• [Schriftelijk verzoek]:
Vervang "toolbar" door "menu bar" in het deel dat opent met de regel met "426x223 pixels." en sluit met de regel met "the last action", en geef alleen die regels verder ongewijzigd terug. Laat de afbeeldingen alsjeblieft weg.

• [Gegevensregels]:
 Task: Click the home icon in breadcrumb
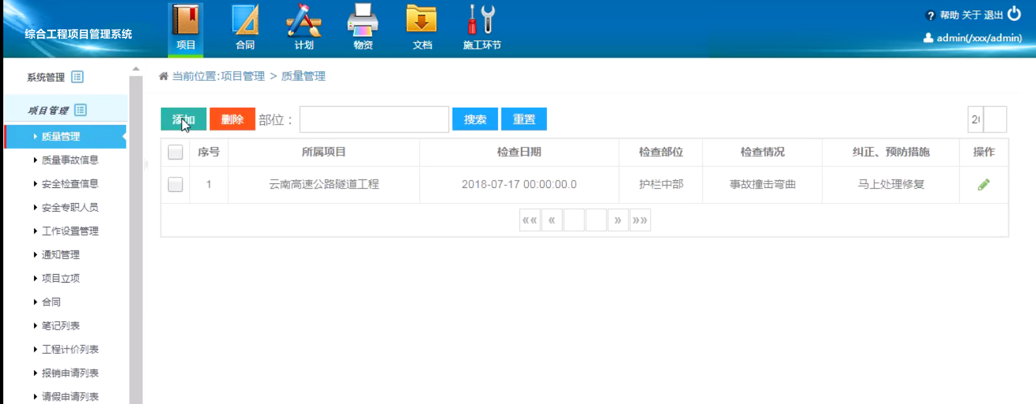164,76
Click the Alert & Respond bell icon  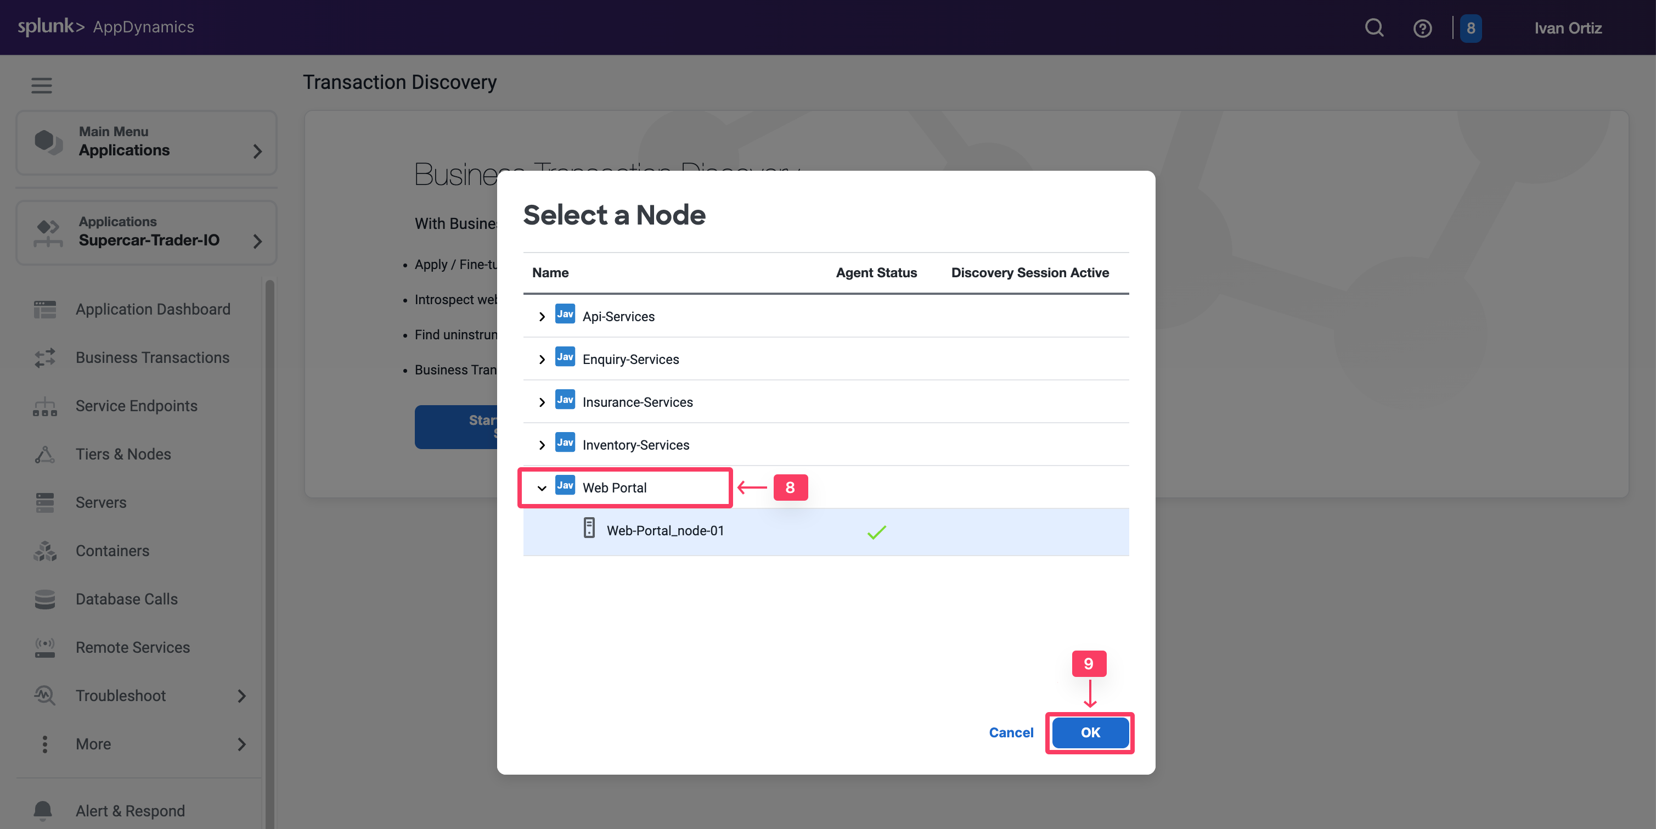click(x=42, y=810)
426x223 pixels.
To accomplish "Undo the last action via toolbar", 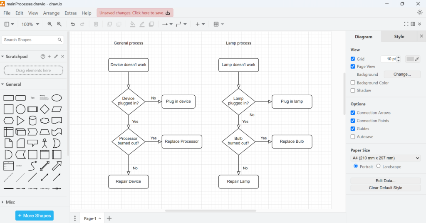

--

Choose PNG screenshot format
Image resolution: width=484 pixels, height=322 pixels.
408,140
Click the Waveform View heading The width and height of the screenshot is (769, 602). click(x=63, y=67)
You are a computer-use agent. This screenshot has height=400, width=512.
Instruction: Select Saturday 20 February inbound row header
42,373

...

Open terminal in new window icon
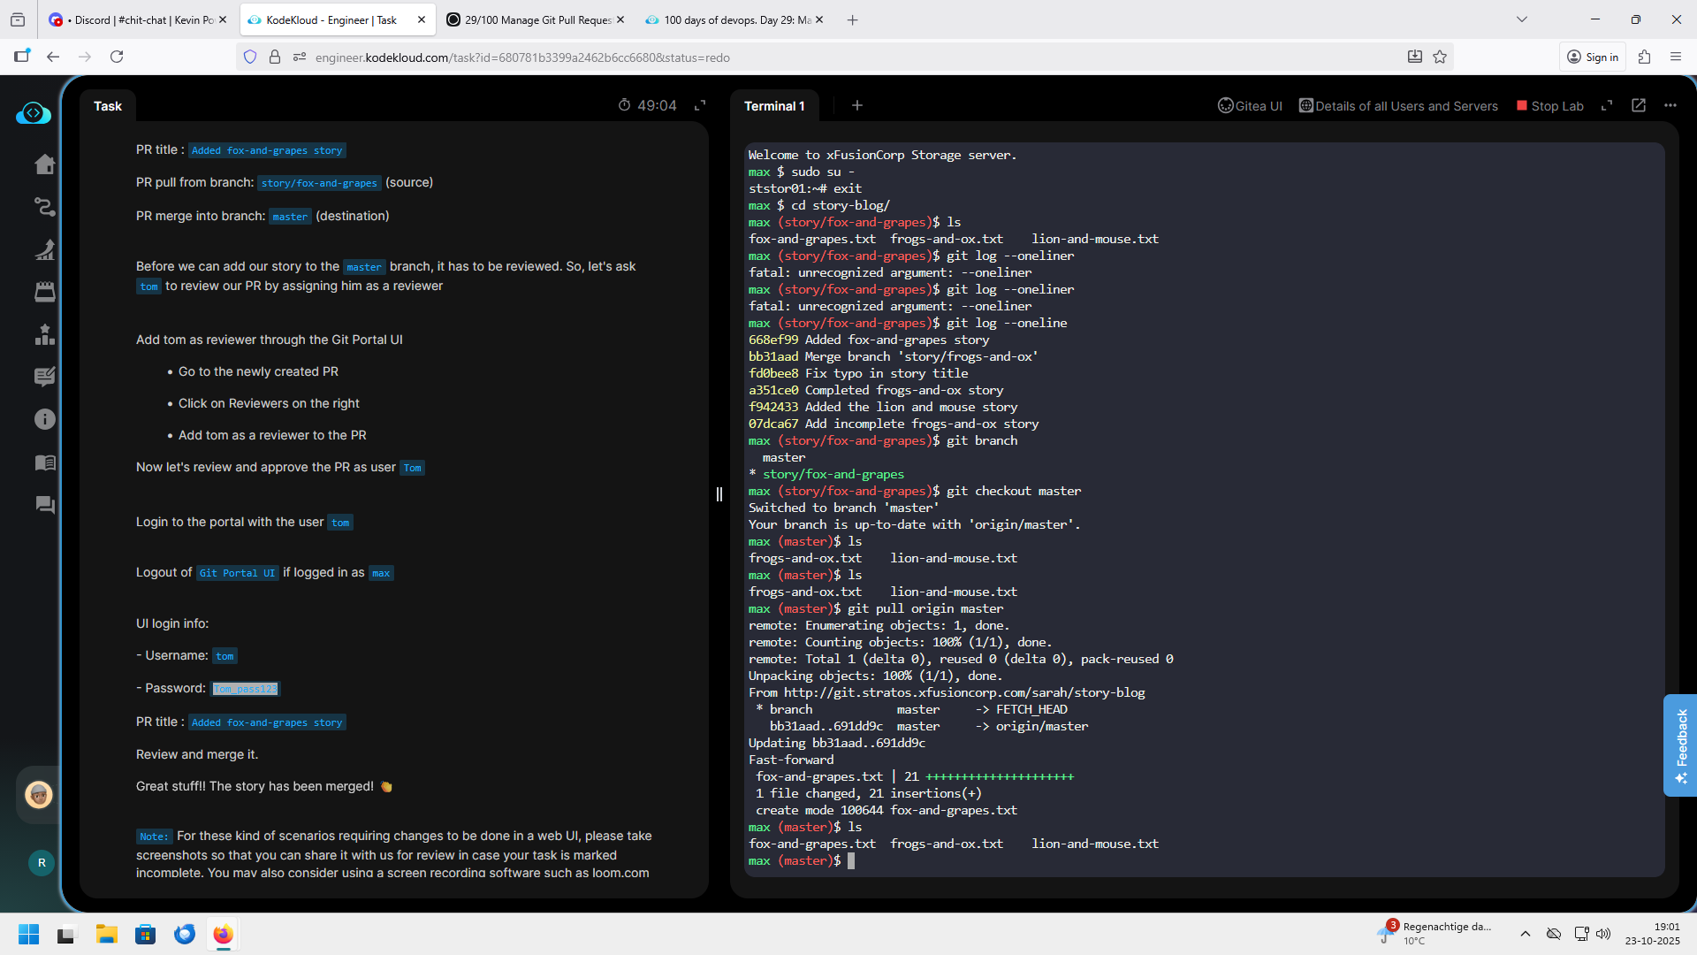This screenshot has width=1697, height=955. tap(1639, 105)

• [Antwoord]:
426x223 pixels.
To accomplish "Undo the last action via menu bar", 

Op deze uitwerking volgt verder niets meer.